Pre-draft measurables
| Height | Weight | Arm length | Hand span | Bench press |
| 5 ft 7+3⁄4 in (1.72 m) | 196 lb (89 kg) | 31+1⁄4 in (0.79 m) | 9+7⁄8 in (0.25 m) | 15 reps |
All values from NFL Combine

==NFL career statistics==

Legend
| Bold | Career high |

===Regular season===

| Year | Team | Games |  | Rushing |  |  |  |  | Receiving |  |  |  |  |
| GP | GS | Att | Yds | Avg | Lng | TD | Rec | Yds | Avg | Lng | TD |
| 1995 | DAL | 11 | 0 | 48 | 205 | 4.3 | 44 | 1 | 3 | 28 | 9.3 | 24 | 0 |
| 1996 | DAL | 16 | 1 | 69 | 269 | 3.9 | 27 | 0 | 5 | 41 | 8.2 | 13 | 0 |
| 1997 | DAL | 16 | 0 | 121 | 468 | 3.9 | 18 | 2 | 21 | 159 | 7.6 | 18 | 0 |
| 1998 | DAL | 16 | 2 | 64 | 220 | 3.4 | 24 | 1 | 11 | 104 | 9.5 | 30 | 0 |
| 1999 | DAL | 1 | 0 | 0 | 0 | 0.0 | 0 | 0 | 0 | 0 | 0.0 | 0 | 0 |
|  |  | 60 | 3 | 302 | 1,162 | 3.8 | 44 | 4 | 40 | 332 | 8.3 | 30 | 0 |

===Playoffs===

| Year | Team | Games |  | Rushing |  |  |  |  | Receiving |  |  |  |  |
| GP | GS | Att | Yds | Avg | Lng | TD | Rec | Yds | Avg | Lng | TD |
| 1995 | DAL | 2 | 0 | 11 | 33 | 3.0 | 10 | 0 | 0 | 0 | 0.0 | 0 | 0 |
| 1996 | DAL | 1 | 0 | 17 | 67 | 3.9 | 20 | 0 | 1 | 2 | 2.0 | 2 | 0 |
| 1998 | DAL | 1 | 1 | 3 | 22 | 7.3 | 20 | 0 | 2 | 6 | 3.0 | 4 | 0 |
|  |  | 4 | 1 | 31 | 122 | 3.9 | 20 | 0 | 3 | 8 | 2.7 | 4 | 0 |

==Personal life==
In 2000, Williams was sentenced to 15 years and 8 months in prison, for three counts of conspiracy to distribute marijuana and a separate plea for passing counterfeit currency.
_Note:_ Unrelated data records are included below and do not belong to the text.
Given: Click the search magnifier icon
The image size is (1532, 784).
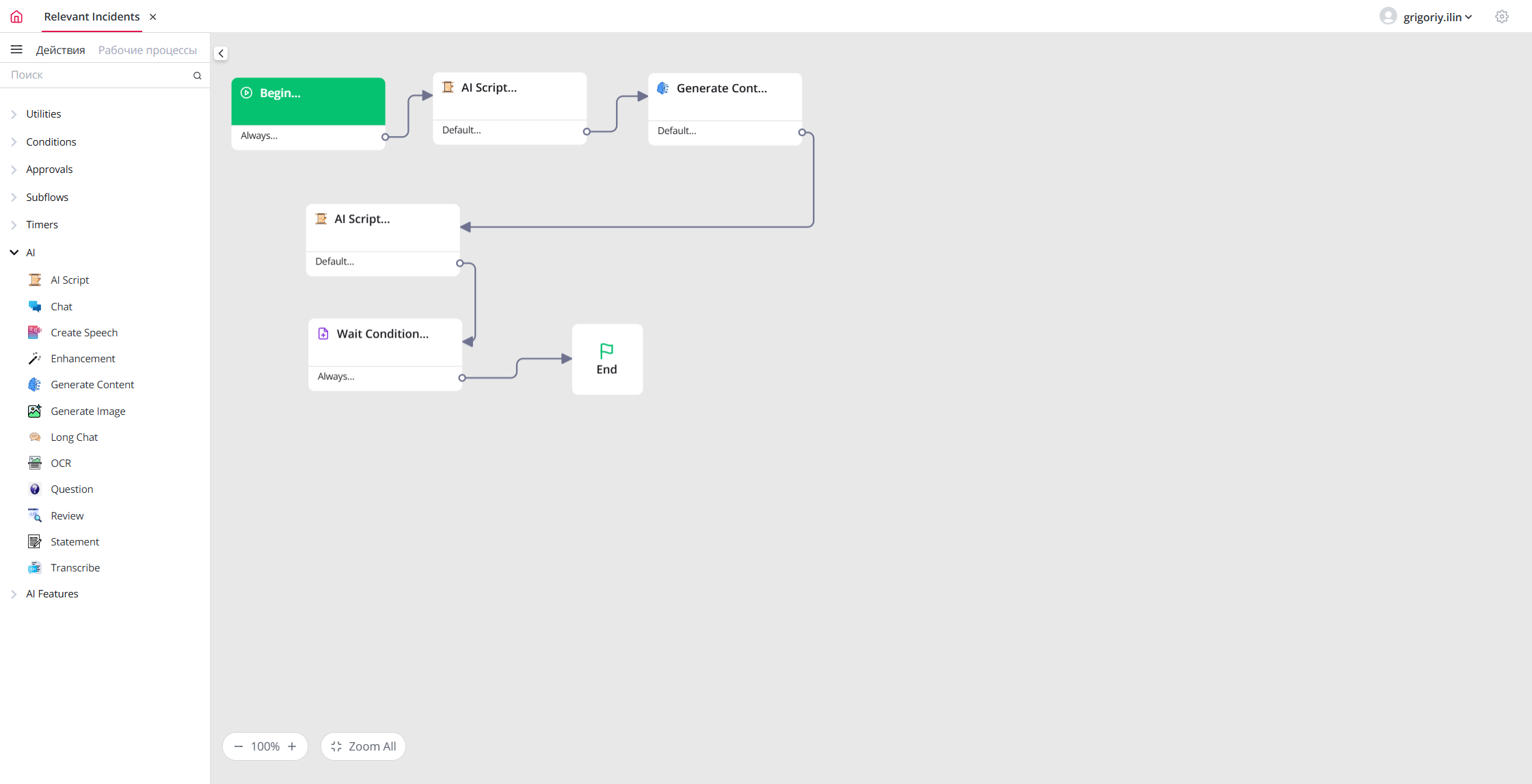Looking at the screenshot, I should pyautogui.click(x=197, y=75).
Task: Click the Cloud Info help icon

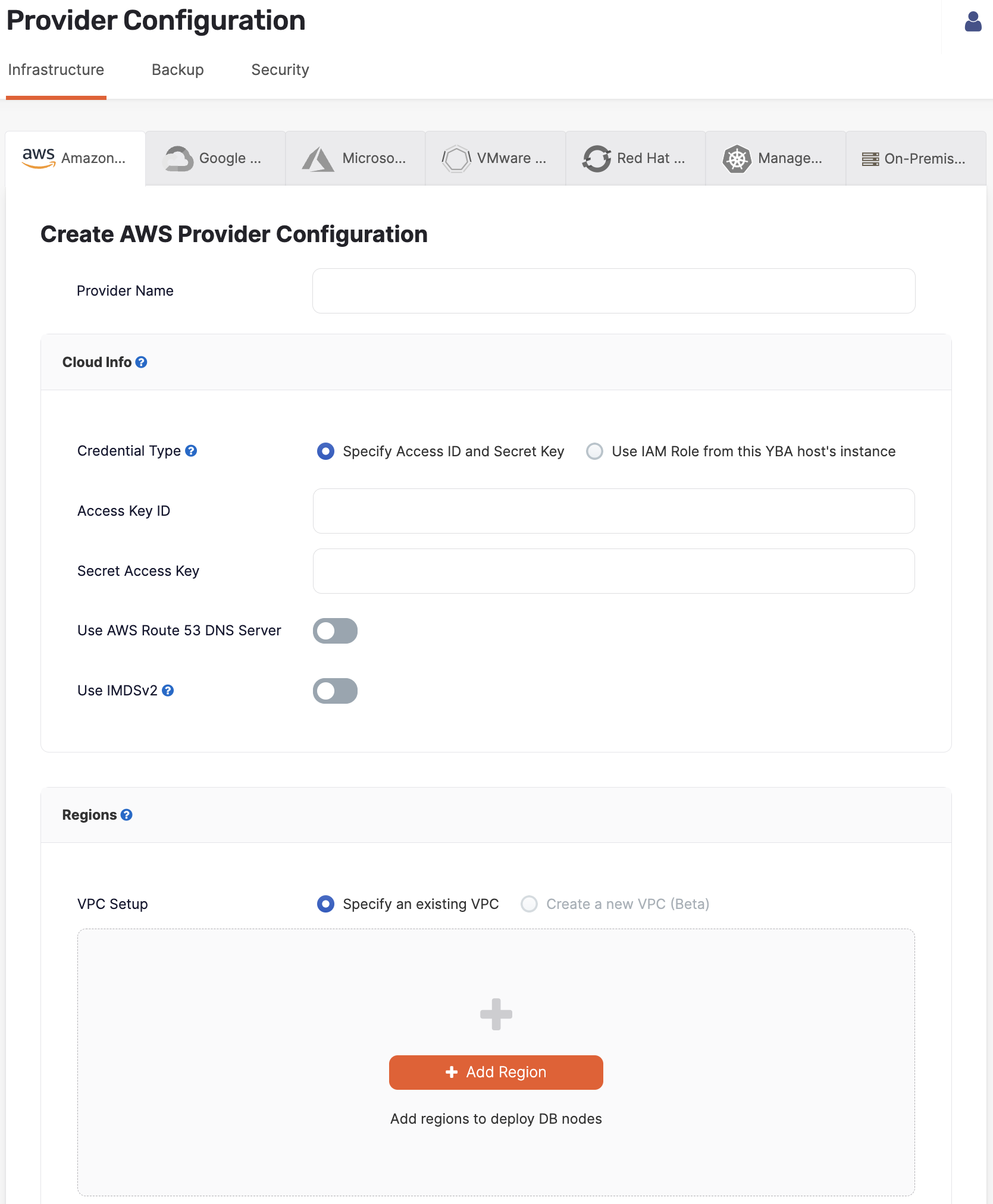Action: coord(142,362)
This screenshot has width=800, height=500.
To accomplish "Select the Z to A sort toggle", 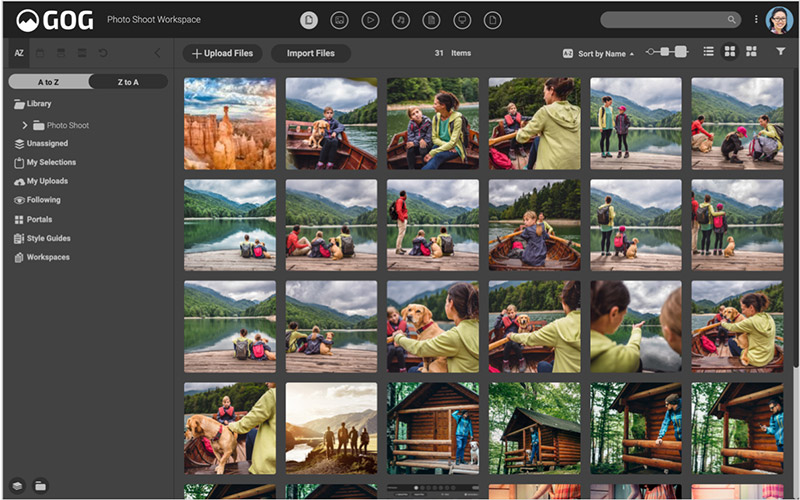I will tap(128, 82).
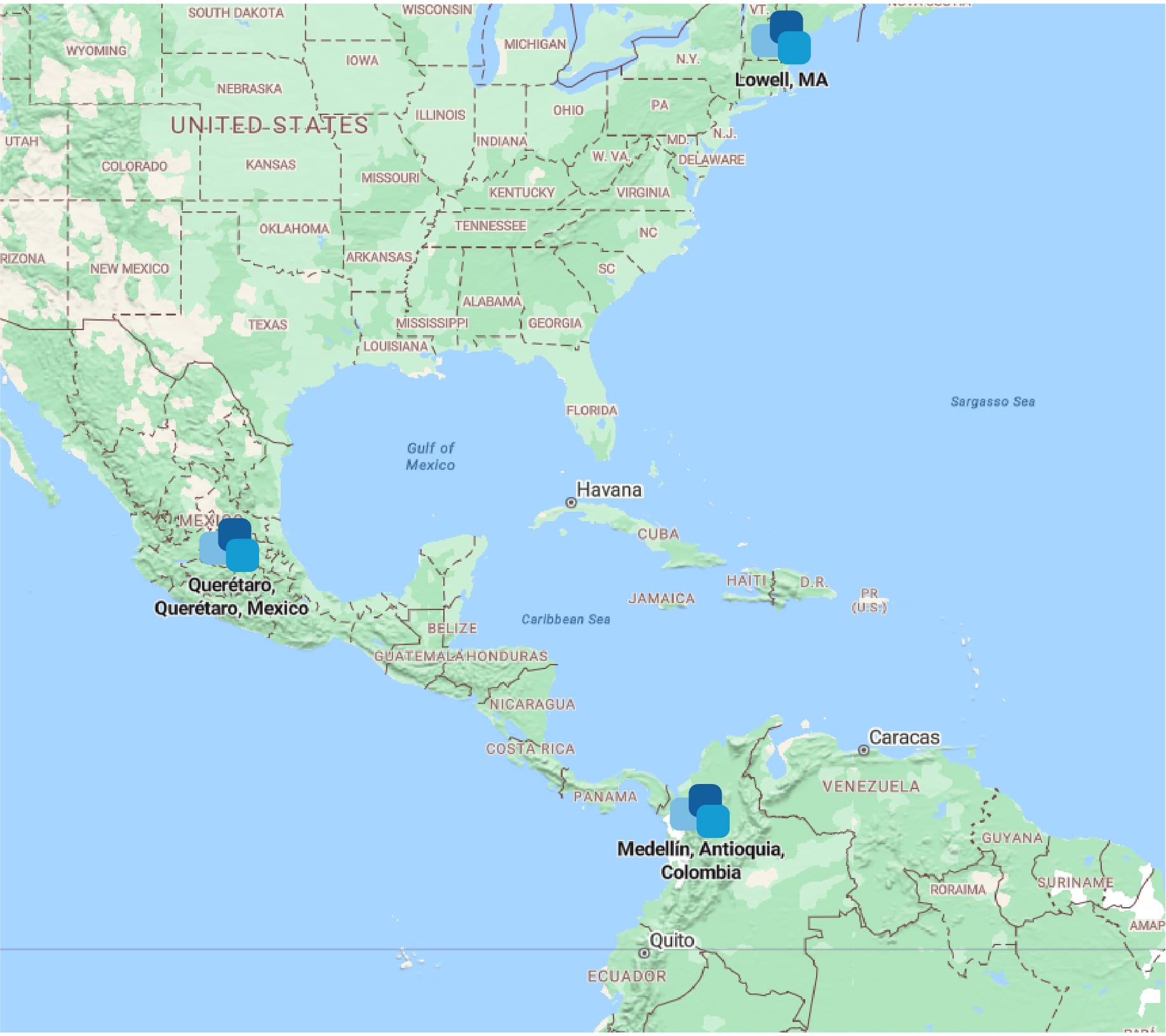Click the CUBA country label
Viewport: 1166px width, 1036px height.
[x=658, y=535]
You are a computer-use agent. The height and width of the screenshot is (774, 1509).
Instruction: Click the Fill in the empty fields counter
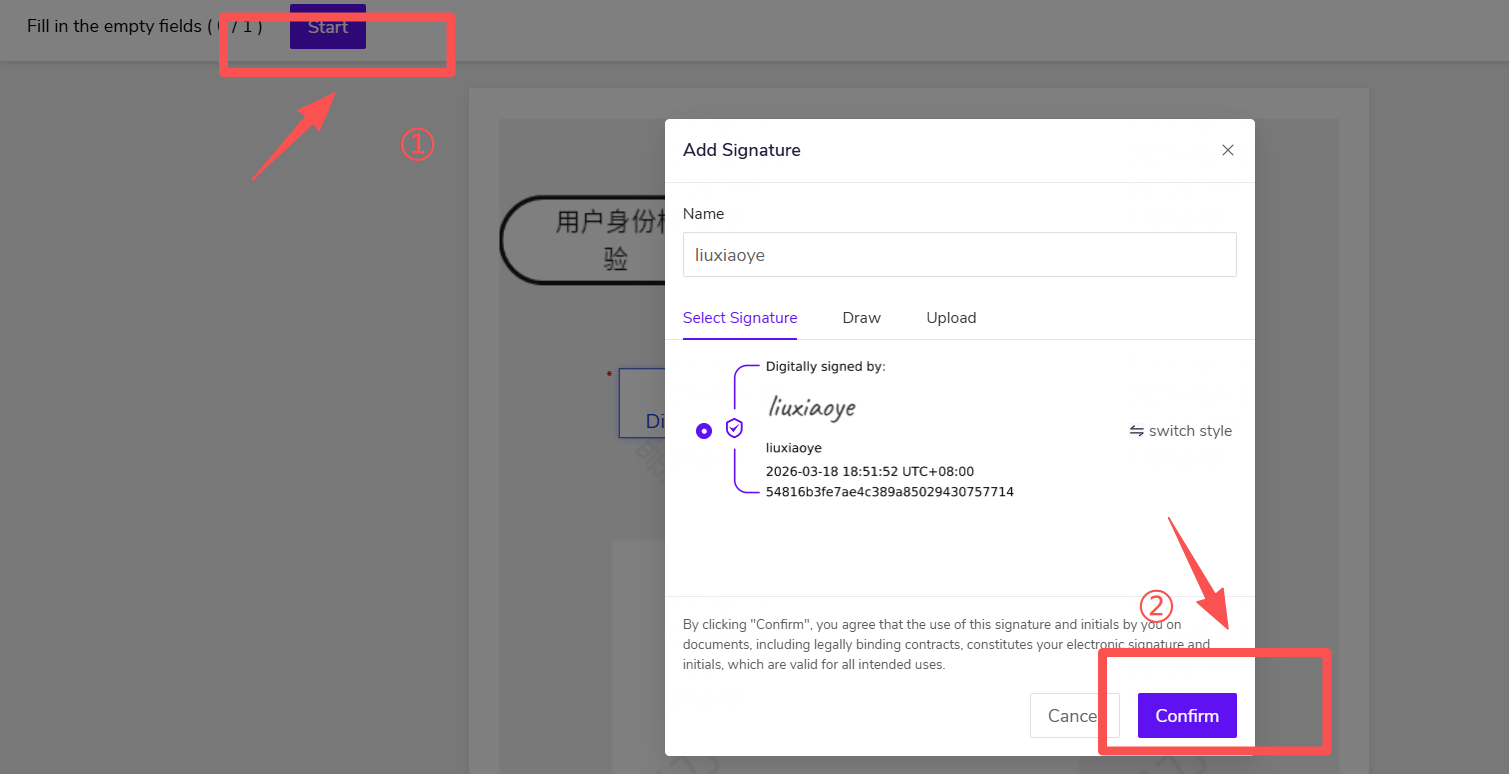144,27
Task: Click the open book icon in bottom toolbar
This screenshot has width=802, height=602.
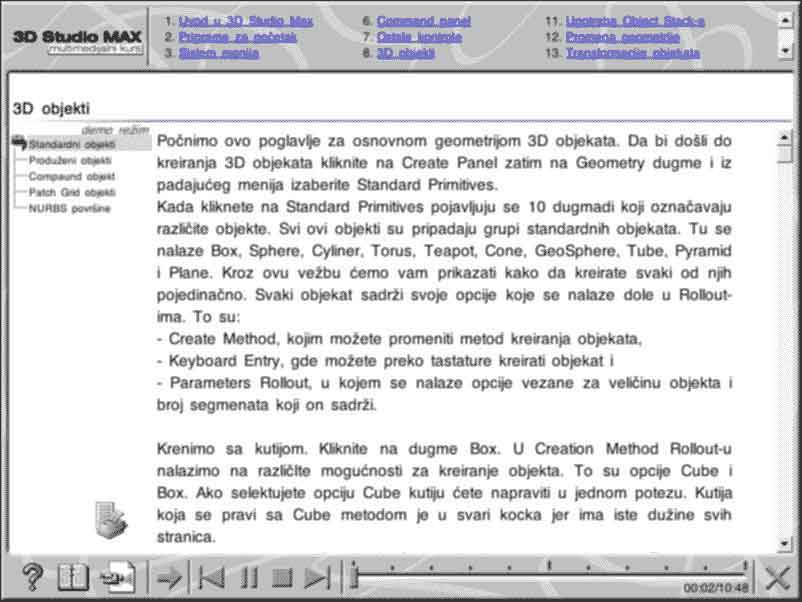Action: (73, 577)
Saying that his time as a professional football player toughened him, Williams said in a prison interview, "You know, I would think that things that would kill the average man wouldn't even make me flinch". He was incarcerated on April 20, 2000. He was released on March 1, 2014.

After his release from prison, Williams started a community assistance program for disadvantaged children and returned to the University of Alabama, receiving his degree in May 2018.